Now you have - though as with most advice, it comes with caveats and qualifications.

You certainly shouldn't ignore all vulnerabilities, but it turns out there are a class of vulnerabilities that you can safely ignore right now - or at least deprioritize for a rainy day. I stumbled upon this concept while reading the 2018 State of Open Source Vulnerability Management from WhiteSource Software.

In addition to some very interesting statistics, the paper puts forth the idea that open source vulnerabilities can be grouped into two categories: ineffective and effective.

The premise of WhiteSource's categorization is that some vulnerabilities are ineffective - i.e. they are not exploitable because they are not invoked by custom code. Being able to analyze and differentiate, so the story goes, means security and developers can focus on those vulnerabilities deemed effective and thus reduce time and effort while improving the overall security of the application.  

For example, consider a custom application that relies on an open source component containing a vulnerable function. Under White Source's definition, the vulnerable function in this example might be declared "ineffective" because it is never invoked by the custom application. Astute readers will note that the vulnerable function could be invoked by a function in an open source component (either yet another component or the same one) and thus render it effective. When I asked WhiteSource about this possibility, they expanded on their categorization noting that this possibility is taken into consideration. If the vulnerable code is invoked either from custom code or indirectly via another open source component, it is labeled "effective." Conversely, if there is no path - direct or indirect - which invokes the vulnerable function, it is labeled "ineffective."  

Given that WhiteSource's research determined not only that 96.8% of developers rely on open source components, but that 7.5% of all projects are vulnerable, being able to prioritize which vulnerabilities to focus on would certainly be a boon. WhiteSource further determined that a whopping 64% of open source products were found to contain only ineffective vulnerabilities, which they posit can be safely ignored.

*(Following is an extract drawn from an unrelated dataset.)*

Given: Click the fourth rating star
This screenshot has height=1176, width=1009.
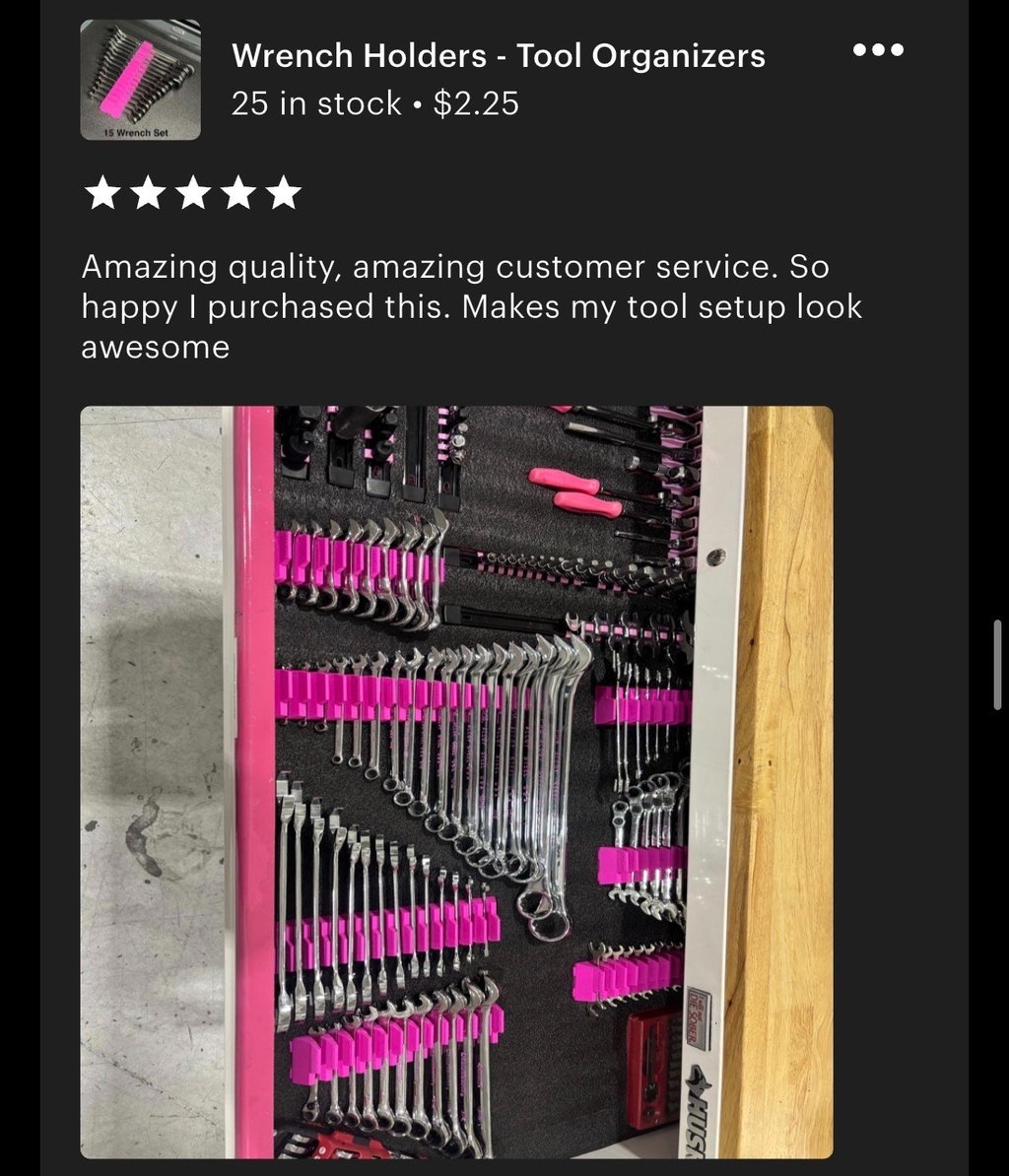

Now, while I'm not convinced that we should just blithely ignore vulnerabilities in any code because they aren't actively invoked, I do see value in using such a distinction to prioritize vulnerability management. By focusing on vulnerable code that is actively invoked, developers and security professionals can immediately improve the overall security of an application. This makes better use of senior developers, whom White Source's report found spend more time on average addressing vulnerabilities than junior developers.

Some sort of prioritization method needs to be in place. WhiteSource stated that there were nearly 3500 reported vulnerabilities in 2017, an increase of 60% over 2016. Not all of those 3500 reported vulnerabilities affect every application or organization, but we should remember that these numbers are accretive. That is, the 3500 are new vulnerabilities that are added to a running total.

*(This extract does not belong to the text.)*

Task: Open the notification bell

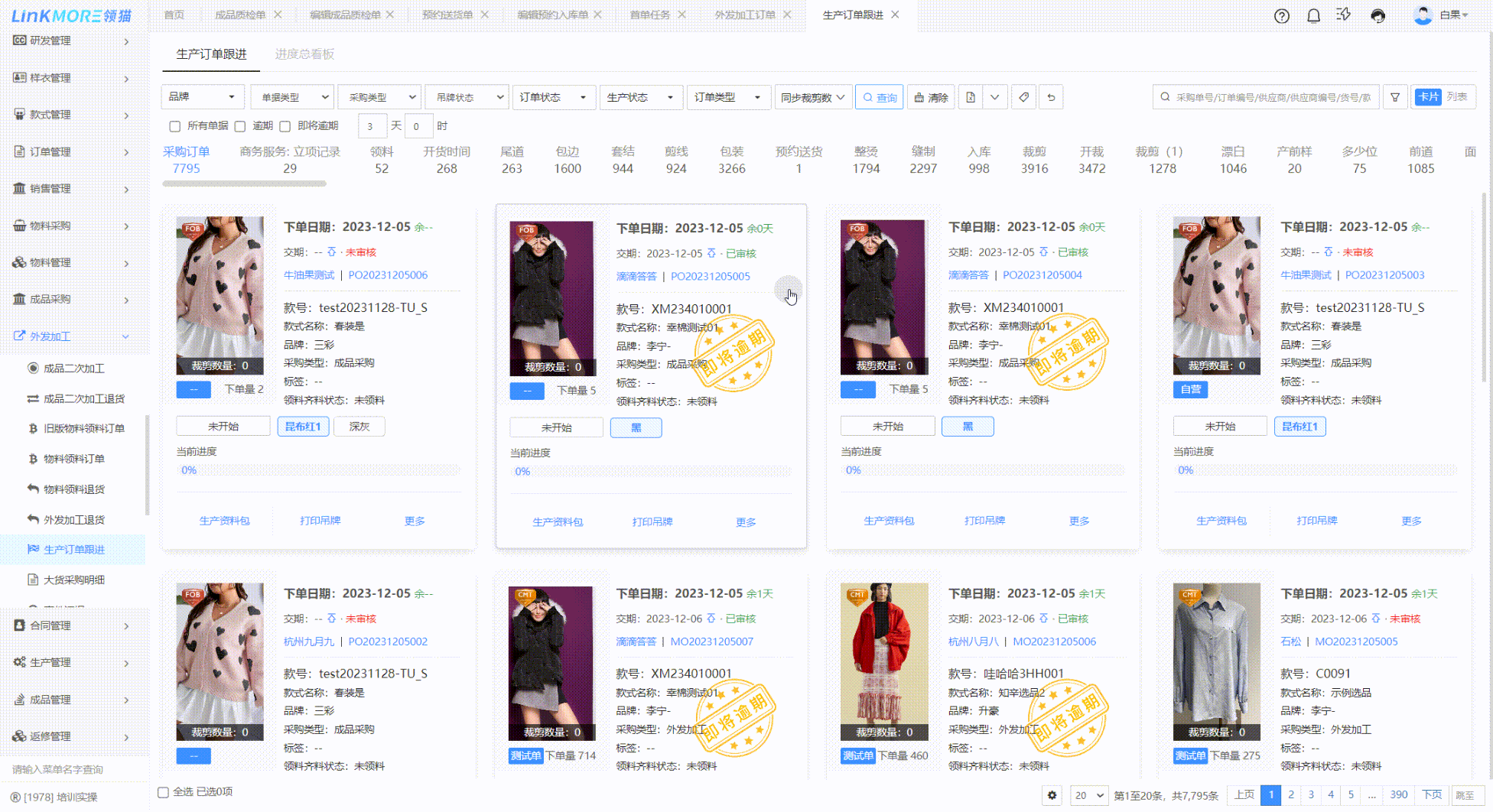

Needless to say, there are a lot of vulnerabilities in code - custom and open source. Being able to prioritize remediation based on whether they are "effective" or "ineffective" is in line with emerging security strategies that score risk based on existential threat in addition to other factors. The existential threat of an ineffective vulnerability is nearly non-existent. That said, ignoring ineffective vulnerabilities may not be the best long-term approach. It's possible that eventually such vulnerabilities will be effective. Changes in custom code as features are added and/or enhanced, as well as changes over time to open-source components, can lead to a path opening that invokes a vulnerable function. This is one of the reasons why source code analysis specifically for vulnerabilities should take place continuously at best, and during the final build at worst.

But in the interest of meeting deadlines and using developer time efficiently, pushing the "ineffective" vulnerabilities to the back of the queue so the "effective" vulnerabilities can be redressed immediately might just be one of the better way developers can improve security right now.